In a judgment delivered on 20th May 2025, the Court found that RSM was not legally entitled to deduct input VAT for the hiring of passenger vehicles, as it does not operate in the business of selling, leasing, or hiring such vehicles – a clear requirement under the VAT law.
The ruling stems from a 2018 tax audit by the Commissioner of Domestic Taxes, which uncovered inconsistencies in the firm’s VAT records.
The Commissioner initially assessed VAT arrears for April 2018. This amount was later reduced following an objection raised by RSM.
However, a dispute arose over whether RSM could deduct input VAT for taxi services it hired during the period. The Tax Appeals Tribunal had earlier sided with the firm, stating that because the taxis were used to further the firm’s business, the VAT should be deductible.
KRA appealed the Tribunal’s ruling, arguing that under Section 17(4) of the VAT Act, only businesses exclusively involved in selling, dealing in, or hiring passenger cars or minibuses can claim input VAT on such vehicles.
The Commissioner stressed that RSM, being an audit and consultancy firm, does not meet that threshold.

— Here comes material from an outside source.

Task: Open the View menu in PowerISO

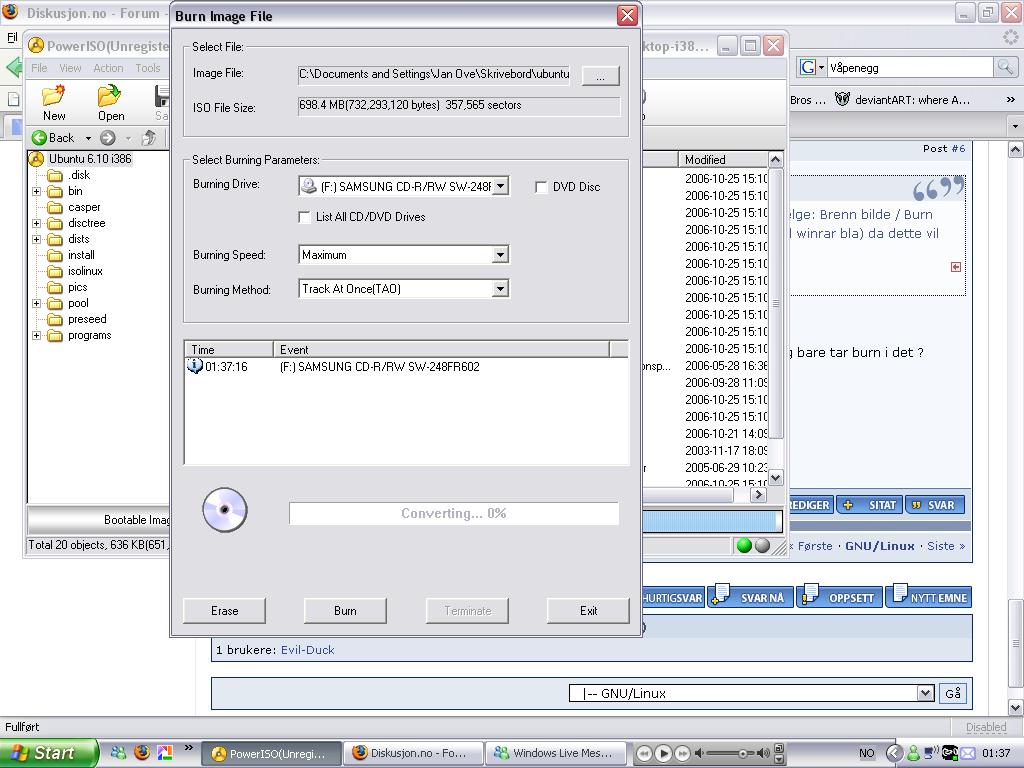Action: (x=70, y=68)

The Court agreed with KRA stating that tax laws must be interpreted strictly and according to their plain meaning. She noted that the word “exclusively” in the VAT Act means input VAT deductions on passenger vehicles are reserved only for businesses whose sole or main activity involves the sale, lease, or hire of such vehicles stating as follows;
“The respondent failed to show that it was in the business of hiring or selling vehicles on a continuous and regular basis. Therefore, the deduction claimed was unlawful.”

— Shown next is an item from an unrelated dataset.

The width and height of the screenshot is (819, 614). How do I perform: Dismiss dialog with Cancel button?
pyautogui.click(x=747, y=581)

The Court reaffirmed the principle that intention or convenience cannot override clear statutory language in tax matters.
“The law is clear. It does not matter whether the taxi hire supported business activities. What matters is whether the taxpayer is in the exclusive business of vehicle leasing or sales,” the court explained.
The Court set aside the TAT’s decision and upheld KRA’s objection, effectively disallowing the input VAT claim by RSM. The Judge did not award any legal costs, signaling that each party would bear its own expenses.
The ruling is a significant win for the Kenya Revenue Authority as it seeks to tighten compliance and close loopholes in VAT deductions by professional services firms.
This decision reinforces the strict interpretation of tax statutes in Kenya and is expected to guide future disputes where businesses attempt to claim input VAT outside the allowed scope.